Note on Coase and Music
Henry H. Perritt, Jr.
Why should the law interfere with the exchange of music? Music is art. Those who generate music and those who enjoy it should be empowered in a free society to decide for themselves how they will generate it and enjoy it. Coase teaches that rational actors will make good decisions about allocating their resources in the absence of law. If a singer is willing to sing a song for a dollar and someone wants to listen to his song and is willing to pay a $1.50 for it, they will reach an agreement under which the listener will pay something between $1.00 and $1.50 to the singer, who will then perform for the listener. Of course the singer and the listener have to find each other before they can bargain. The cost of finding each other is what is called a “transaction cost,” which the Coase Theorem explicitly does not take into account.
It also may be that the singer is willing to sing for a dollar but is concerned that someone will steal his song, neither giving him credit for it nor preserving the market for future paying listeners for his art. In other words, the listener may be able to sing also and, having heard the song, may appropriate it and sing it for others who are just as happy to pay the original listener as to pay the original singer.
It is not impossible for the original two parties to take this concern into account in their bargaining. The original singer may say to the original listener, “I will pay you $.25 for your promise not to tell anyone the lyrics of my song or to sing it to anyone else. The listener, more interested in listening than in singing, agrees. The two parties offset the original payment for the singing against the payment for not appropriating the song and end up with a bargain under which the singer sings and the listener only listens and pays somewhere between $.75 and $1.25.
Of course the original listener may break his promise and pass out the lyrics and sing the song in the public park. Detecting such a breach of his promise and punishing him for it represent additional transaction costs.
In addition, music is—or at least recorded music is--what is known by economists as a “public good.” Public goods are distinguished from private goods by two characteristics: non-excludability, and non-rivalness. Non-excludability means that when the singer sings the song, anyone nearby can hear it. The singer may be unable to exclude those who haven’t paid unless he builds a soundproof wall. Non-rivalness means that the singer still has the song even after he has performed it and the original listener may sing it for someone else and still keep it in his head. Recorded music possesses the non-rival and non-excludable characteristics strongly. With the benefit of digital technology it is impossible for the one who produces an original recording to prevent anyone who possesses that recording from making a perfect copy, copy protection aside. It is thus impossible for the original recorder to exclude those who have not paid him for it from enjoying the recording. In addition, anyone who possesses the original recording has little disincentive not to duplicate it because he can keep it even as he gives the perfect copy to his friend..
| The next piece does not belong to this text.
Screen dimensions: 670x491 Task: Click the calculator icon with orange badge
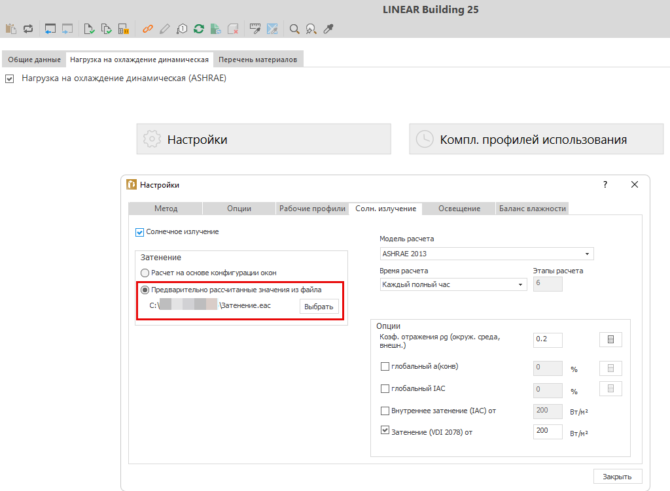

Performed music is not quite so much a public good as recorded music. Performed music is excludable. One can perform—and performances typically occur—in an enclosed space from which those who have not paid can be excluded. In that context, performed music is excludable and thus lacks one of the two defining characteristics of a public good. Also, attending a performance is more than simply hearing the music; it is an experience. One cannot internalize the performance and thus “keep” it while passing it on to someone else in exactly the same way one can duplicate a recording and pass along the duplicate. So performed music also exhibits less of the second defining characteristic: non rivalness.
Nevertheless for some forms both public good characteristics exist to some degree. Public goods characteristics are externalities—things a simple model of private contract have difficulty making an enforceable part of the deal.
Because of these transaction costs, performers will make fewer deals than they would in a transaction-cost-free world and will insist on higher prices because they fear that listeners will steal their songs. Listeners will make fewer deals and insist on paying lower prices than they would in a transaction-cost-free world because of search costs among other things.
There is one more transaction cost that needs to be considered: free riding. The parable in the preceding paragraphs already touched on free riding. If an original listener internalizes a song and performs it for others, the original listener has in obtained a free ride on whatever investment the singer made in creating the music and lyrics. The listener who then becomes a singer gets a free ride on the creative effort, although he cannot get a free ride on the original singer’s voice quality or vocal performance ability.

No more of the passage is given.